Instruction
Switch every "Identify the location of" in the data below to "Find the position of" and leave the rest as it is.

Dataset rows
▶

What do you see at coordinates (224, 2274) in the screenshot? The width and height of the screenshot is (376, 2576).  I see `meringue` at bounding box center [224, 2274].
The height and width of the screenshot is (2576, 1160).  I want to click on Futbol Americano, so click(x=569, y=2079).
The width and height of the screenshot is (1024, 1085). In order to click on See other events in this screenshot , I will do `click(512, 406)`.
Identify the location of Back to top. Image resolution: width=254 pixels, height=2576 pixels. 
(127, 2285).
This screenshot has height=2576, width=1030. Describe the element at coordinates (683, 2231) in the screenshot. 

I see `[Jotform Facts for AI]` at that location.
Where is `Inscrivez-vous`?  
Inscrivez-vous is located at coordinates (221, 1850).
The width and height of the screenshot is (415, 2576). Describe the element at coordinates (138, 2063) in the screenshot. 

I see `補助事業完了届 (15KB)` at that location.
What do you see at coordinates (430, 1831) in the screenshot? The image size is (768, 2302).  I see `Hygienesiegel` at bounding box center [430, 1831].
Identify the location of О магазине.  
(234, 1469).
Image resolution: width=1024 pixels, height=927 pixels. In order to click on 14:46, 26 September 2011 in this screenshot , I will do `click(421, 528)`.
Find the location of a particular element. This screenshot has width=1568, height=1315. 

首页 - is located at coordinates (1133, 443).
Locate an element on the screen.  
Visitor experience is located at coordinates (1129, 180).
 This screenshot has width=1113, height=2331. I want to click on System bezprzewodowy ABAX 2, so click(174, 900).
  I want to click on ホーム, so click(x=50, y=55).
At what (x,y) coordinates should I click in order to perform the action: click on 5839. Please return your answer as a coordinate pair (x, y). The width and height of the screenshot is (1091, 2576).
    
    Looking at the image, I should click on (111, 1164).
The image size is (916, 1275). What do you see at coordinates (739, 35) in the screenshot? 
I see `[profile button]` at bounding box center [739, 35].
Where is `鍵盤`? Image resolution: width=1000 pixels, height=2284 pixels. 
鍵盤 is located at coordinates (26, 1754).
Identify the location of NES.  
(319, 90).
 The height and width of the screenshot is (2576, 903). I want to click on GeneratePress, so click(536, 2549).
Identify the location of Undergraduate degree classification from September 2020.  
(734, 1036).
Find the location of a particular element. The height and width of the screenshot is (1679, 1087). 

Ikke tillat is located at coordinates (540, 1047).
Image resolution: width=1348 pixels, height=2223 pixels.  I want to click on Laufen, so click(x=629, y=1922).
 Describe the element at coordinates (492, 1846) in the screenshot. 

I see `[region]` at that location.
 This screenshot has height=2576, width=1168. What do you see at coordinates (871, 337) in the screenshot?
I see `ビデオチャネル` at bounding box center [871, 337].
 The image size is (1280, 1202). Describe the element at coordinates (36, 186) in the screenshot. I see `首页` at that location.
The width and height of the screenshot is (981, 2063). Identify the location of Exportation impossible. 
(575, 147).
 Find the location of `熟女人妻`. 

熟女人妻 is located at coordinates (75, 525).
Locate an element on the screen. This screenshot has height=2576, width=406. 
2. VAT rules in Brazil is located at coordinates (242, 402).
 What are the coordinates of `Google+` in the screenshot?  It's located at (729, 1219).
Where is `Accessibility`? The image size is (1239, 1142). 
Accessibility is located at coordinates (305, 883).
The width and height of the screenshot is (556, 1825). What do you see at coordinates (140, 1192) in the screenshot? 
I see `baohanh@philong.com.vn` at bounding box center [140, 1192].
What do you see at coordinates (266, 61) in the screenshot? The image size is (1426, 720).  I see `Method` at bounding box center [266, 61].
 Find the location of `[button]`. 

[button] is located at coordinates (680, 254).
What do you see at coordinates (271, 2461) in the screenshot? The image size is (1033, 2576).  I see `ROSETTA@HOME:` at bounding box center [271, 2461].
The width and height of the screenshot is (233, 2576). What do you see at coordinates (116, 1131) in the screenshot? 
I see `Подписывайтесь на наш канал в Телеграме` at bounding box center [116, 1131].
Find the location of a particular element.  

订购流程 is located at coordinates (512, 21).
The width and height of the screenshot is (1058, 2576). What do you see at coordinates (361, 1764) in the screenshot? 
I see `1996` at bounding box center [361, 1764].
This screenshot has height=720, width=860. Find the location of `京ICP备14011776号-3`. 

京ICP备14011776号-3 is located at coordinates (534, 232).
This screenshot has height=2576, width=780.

◀

Solution to this exercise
What do you see at coordinates (224, 2274) in the screenshot? The width and height of the screenshot is (376, 2576).  I see `meringue` at bounding box center [224, 2274].
The height and width of the screenshot is (2576, 1160).  I want to click on Futbol Americano, so click(x=569, y=2079).
The width and height of the screenshot is (1024, 1085). In order to click on See other events in this screenshot , I will do `click(512, 406)`.
Find the position of Back to top. Image resolution: width=254 pixels, height=2576 pixels. 
(127, 2285).
This screenshot has height=2576, width=1030. Describe the element at coordinates (683, 2231) in the screenshot. 

I see `[Jotform Facts for AI]` at that location.
Where is `Inscrivez-vous`?  
Inscrivez-vous is located at coordinates (221, 1850).
The width and height of the screenshot is (415, 2576). Describe the element at coordinates (138, 2063) in the screenshot. 

I see `補助事業完了届 (15KB)` at that location.
What do you see at coordinates (430, 1831) in the screenshot? The image size is (768, 2302).  I see `Hygienesiegel` at bounding box center [430, 1831].
Find the position of О магазине.  
(234, 1469).
Image resolution: width=1024 pixels, height=927 pixels. In order to click on 14:46, 26 September 2011 in this screenshot , I will do `click(421, 528)`.
Find the location of a particular element. This screenshot has width=1568, height=1315. 

首页 - is located at coordinates (1133, 443).
Locate an element on the screen.  
Visitor experience is located at coordinates (1129, 180).
 This screenshot has width=1113, height=2331. I want to click on System bezprzewodowy ABAX 2, so click(174, 900).
  I want to click on ホーム, so click(x=50, y=55).
At what (x,y) coordinates should I click in order to perform the action: click on 5839. Please return your answer as a coordinate pair (x, y). The width and height of the screenshot is (1091, 2576).
    
    Looking at the image, I should click on (111, 1164).
The image size is (916, 1275). What do you see at coordinates (739, 35) in the screenshot? 
I see `[profile button]` at bounding box center [739, 35].
Where is `鍵盤`? Image resolution: width=1000 pixels, height=2284 pixels. 
鍵盤 is located at coordinates (26, 1754).
Find the position of NES.  
(319, 90).
 The height and width of the screenshot is (2576, 903). I want to click on GeneratePress, so click(536, 2549).
Find the position of Undergraduate degree classification from September 2020.  
(734, 1036).
Find the location of a particular element. The height and width of the screenshot is (1679, 1087). 

Ikke tillat is located at coordinates (540, 1047).
Image resolution: width=1348 pixels, height=2223 pixels.  I want to click on Laufen, so click(x=629, y=1922).
 Describe the element at coordinates (492, 1846) in the screenshot. 

I see `[region]` at that location.
 This screenshot has height=2576, width=1168. What do you see at coordinates (871, 337) in the screenshot?
I see `ビデオチャネル` at bounding box center [871, 337].
 The image size is (1280, 1202). Describe the element at coordinates (36, 186) in the screenshot. I see `首页` at that location.
The width and height of the screenshot is (981, 2063). Find the position of Exportation impossible. 
(575, 147).
 Find the location of `熟女人妻`. 

熟女人妻 is located at coordinates (75, 525).
Locate an element on the screen. This screenshot has height=2576, width=406. 
2. VAT rules in Brazil is located at coordinates (242, 402).
 What are the coordinates of `Google+` in the screenshot?  It's located at (729, 1219).
Where is `Accessibility`? The image size is (1239, 1142). 
Accessibility is located at coordinates (305, 883).
The width and height of the screenshot is (556, 1825). What do you see at coordinates (140, 1192) in the screenshot? 
I see `baohanh@philong.com.vn` at bounding box center [140, 1192].
What do you see at coordinates (266, 61) in the screenshot? The image size is (1426, 720).  I see `Method` at bounding box center [266, 61].
 Find the location of `[button]`. 

[button] is located at coordinates (680, 254).
What do you see at coordinates (271, 2461) in the screenshot? The image size is (1033, 2576).  I see `ROSETTA@HOME:` at bounding box center [271, 2461].
The width and height of the screenshot is (233, 2576). What do you see at coordinates (116, 1131) in the screenshot? 
I see `Подписывайтесь на наш канал в Телеграме` at bounding box center [116, 1131].
Find the location of a particular element.  

订购流程 is located at coordinates (512, 21).
The width and height of the screenshot is (1058, 2576). What do you see at coordinates (361, 1764) in the screenshot? 
I see `1996` at bounding box center [361, 1764].
This screenshot has height=720, width=860. Find the location of `京ICP备14011776号-3`. 

京ICP备14011776号-3 is located at coordinates (534, 232).
This screenshot has height=2576, width=780.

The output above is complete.